If Yo-Yo’s approach to musical projects sounds a bit like, well, the child’s toy whose name he shares, that’s our problem, not his.
“My kids [he has two – Emily, 18, and Nicholas, 21] and their friends don’t burden themselves with the musical barriers my generation inherited. There’s no 20-year-old today who doesn’t love a lot of different music.”
Not that he’s actively encouraged his own children to make a living out of it. Instead, he’s happy they know and understand music as just one part of their literacy, “so they know the vocabulary and can explore the musical world’.
And when the exploring is put on the back burner for a while it’s Bach, his first musical love, that Yo-Yo returns to. Especially around the late 1990s, Yo-Yo had a bit of a thing about the composer, releasing his Inspired By Bach disc and DVD series. Hard to avoid the great man, really; his suites must be hard-wired into every cellist.

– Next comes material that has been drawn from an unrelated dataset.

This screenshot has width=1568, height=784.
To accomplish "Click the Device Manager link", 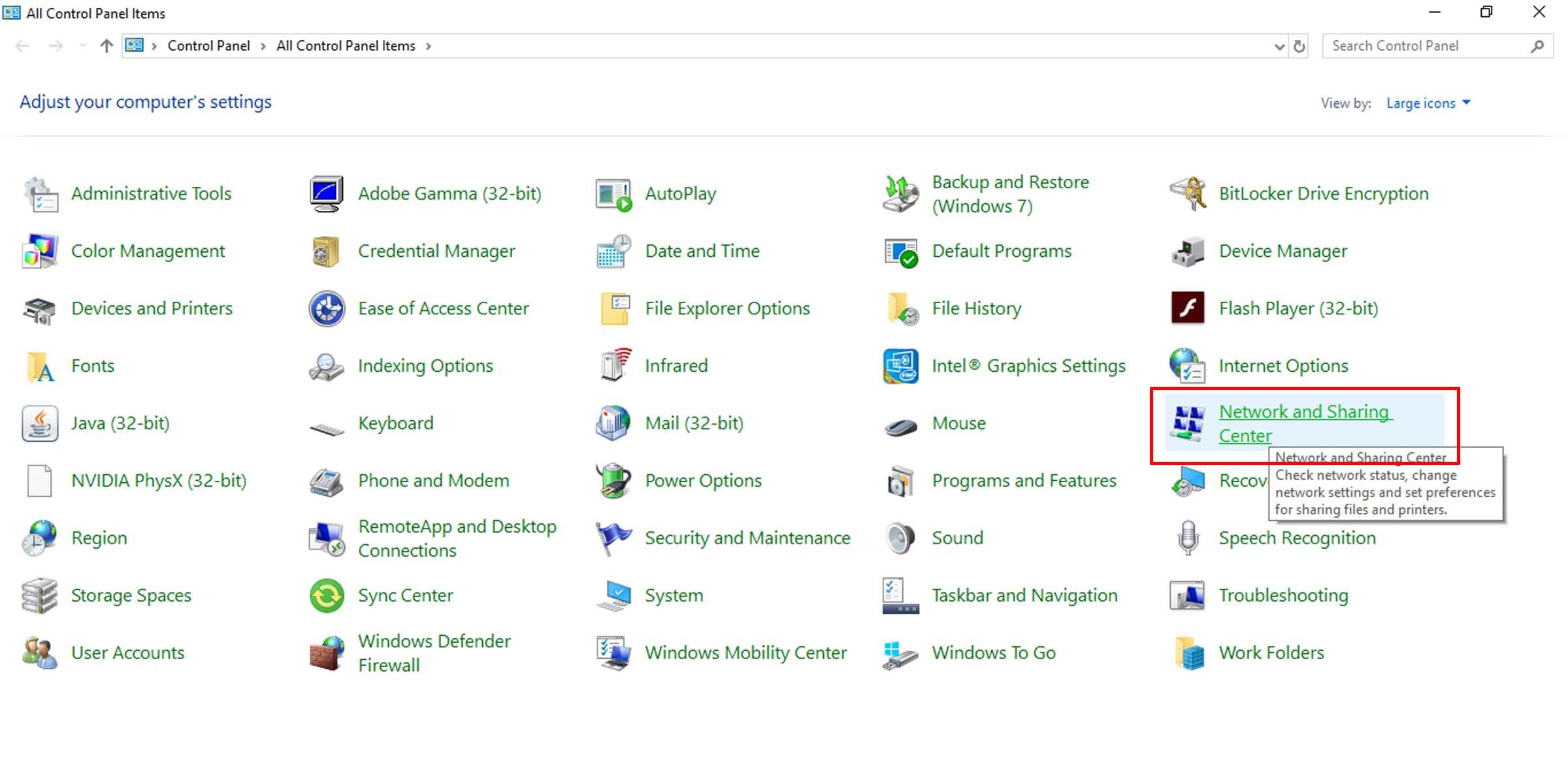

Yo-Yo doesn’t disagree, and in his explanation of Bach’s magic he is at his most eloquent: “He is this mix of total objectivity and total subjectivity. He holds you at arm’s length but he feels your pain. All the DNA of humanity – what we’re capable of – is in his music.”
It’s tempting to apply the same thinking to Yo-Yo himself. All the DNA of a great musician is contained within him – the creator, the communicator, the mentor, the respecter of cultures. And that’s true whether he enquires after the health of your kids, or not.